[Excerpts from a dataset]
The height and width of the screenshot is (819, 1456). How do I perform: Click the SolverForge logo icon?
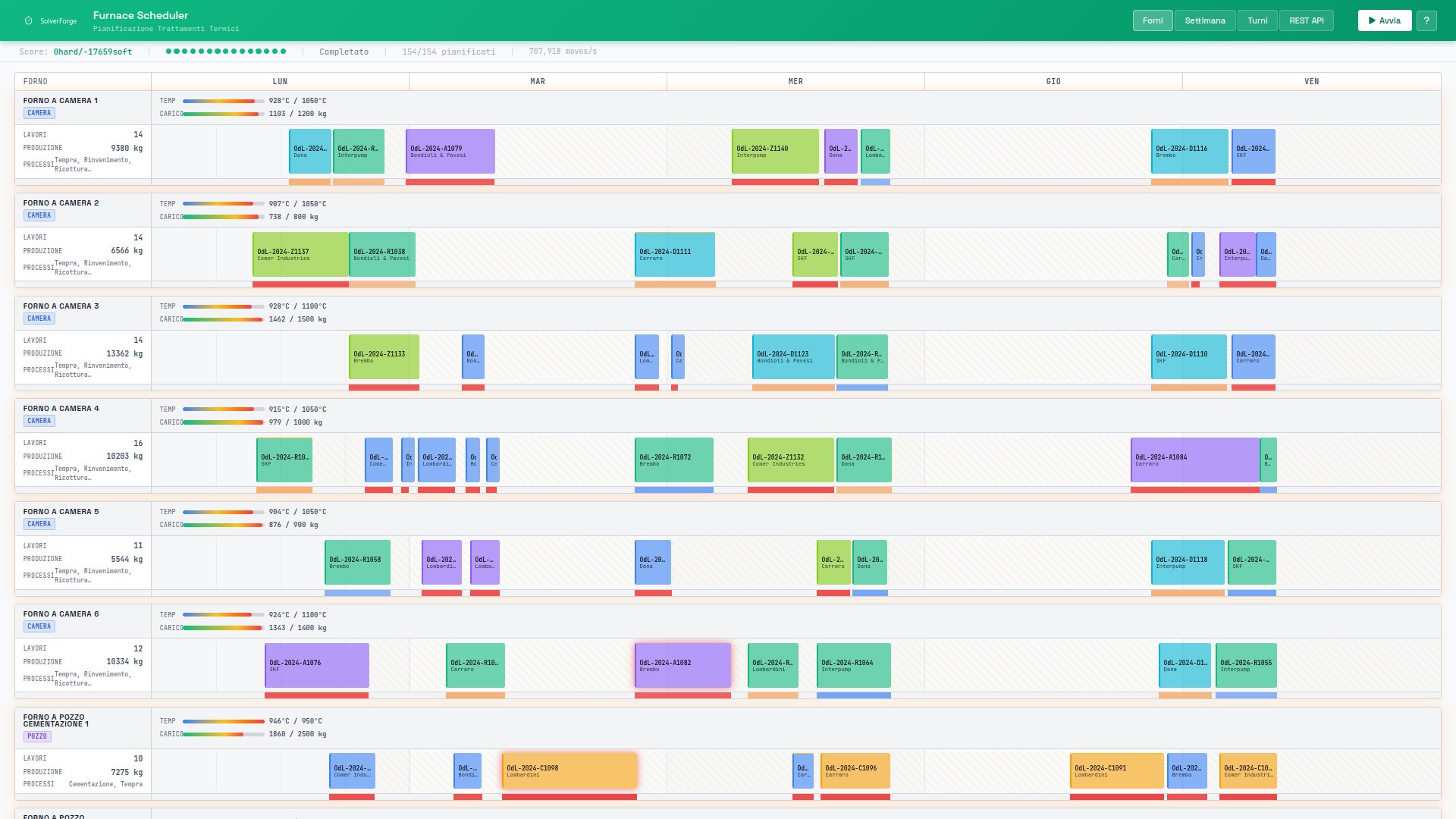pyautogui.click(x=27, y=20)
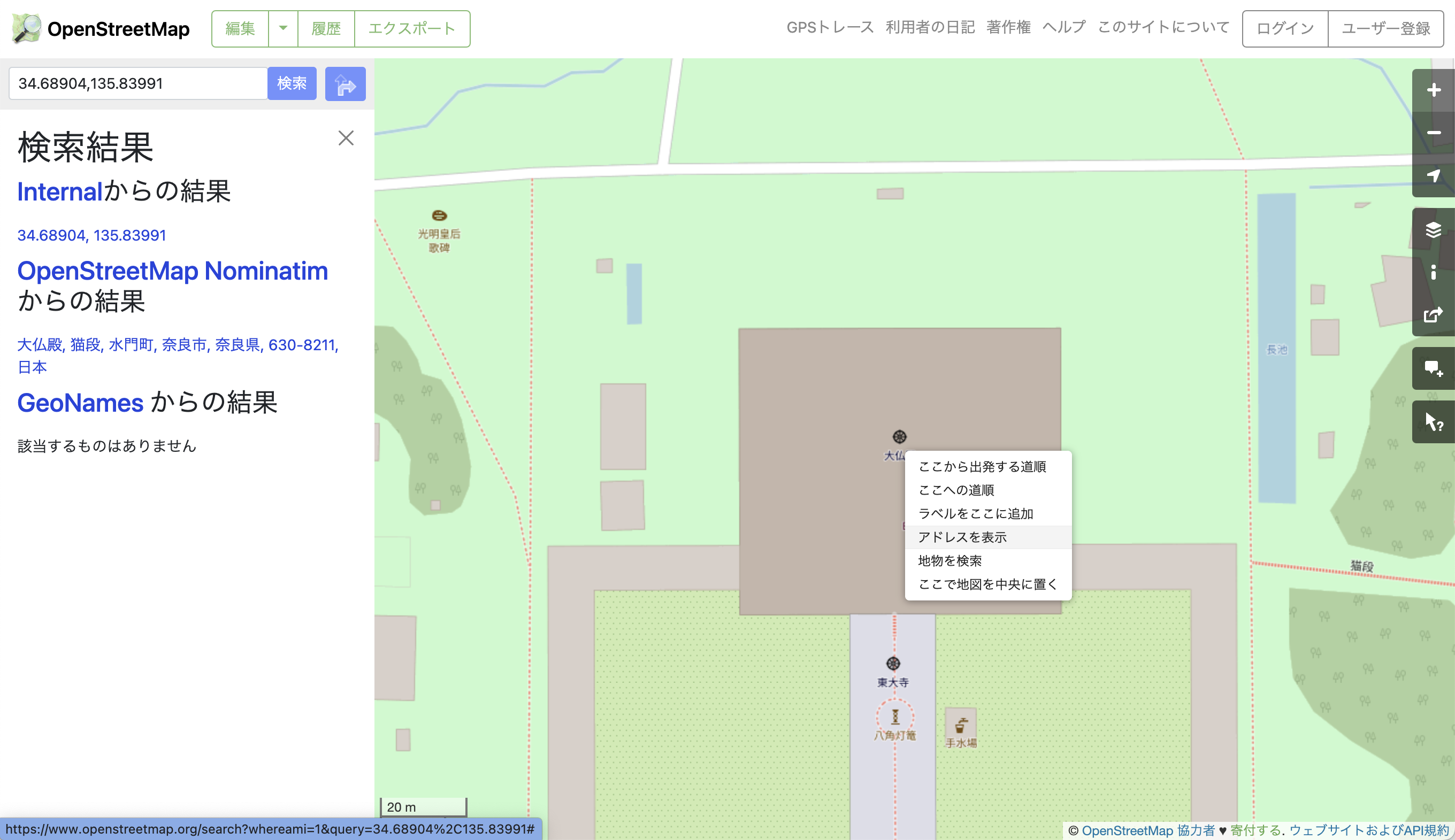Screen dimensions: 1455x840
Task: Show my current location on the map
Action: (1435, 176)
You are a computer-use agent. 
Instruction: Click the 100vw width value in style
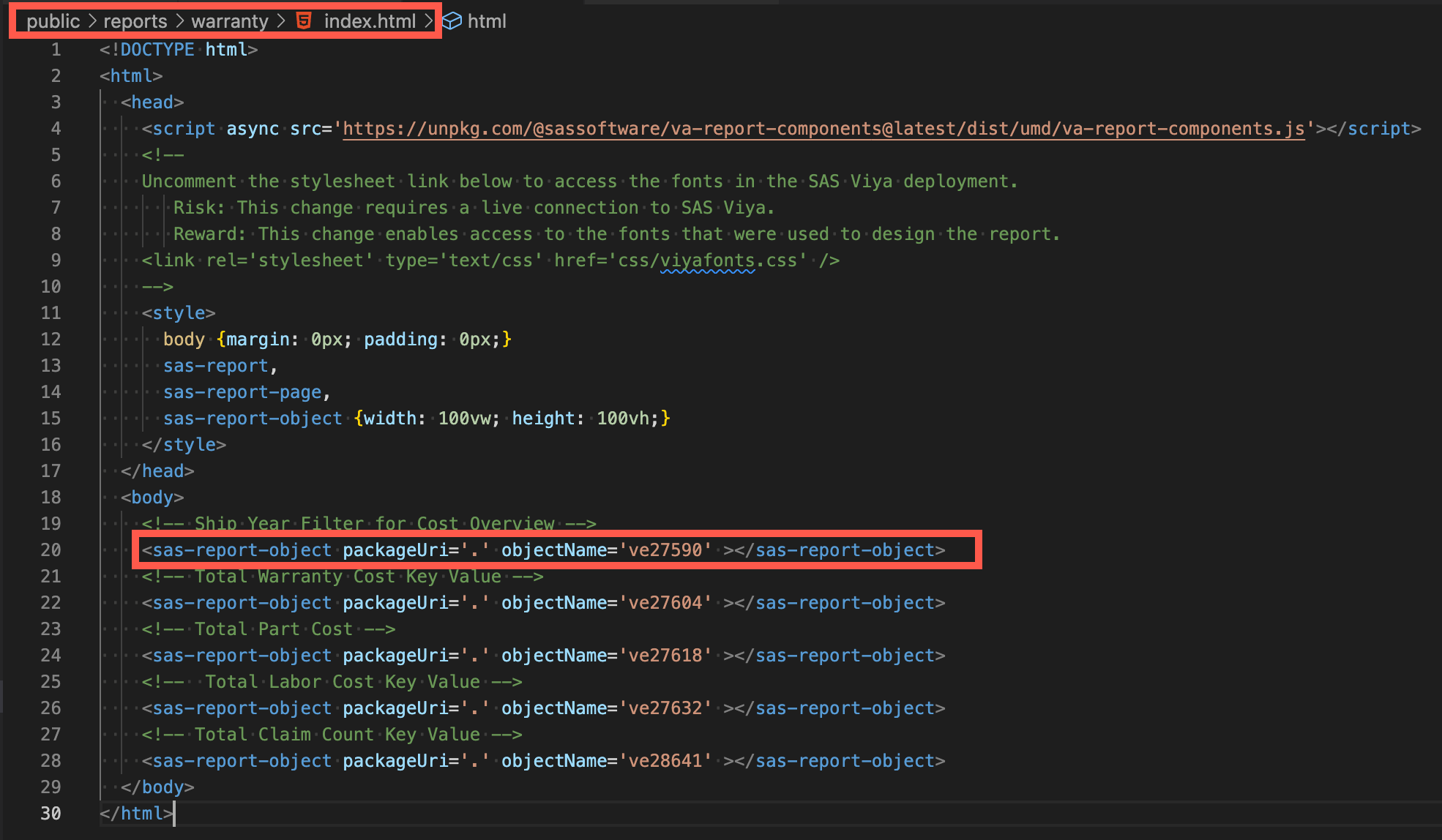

What you should do: Retype exactly the lines from the line containing "You are a computer-use agent." through the end of the entries above, including both ends, and leave every picture out.

Exercise output:
You are a computer-use agent. 
Instruction: Click the 100vw width value in style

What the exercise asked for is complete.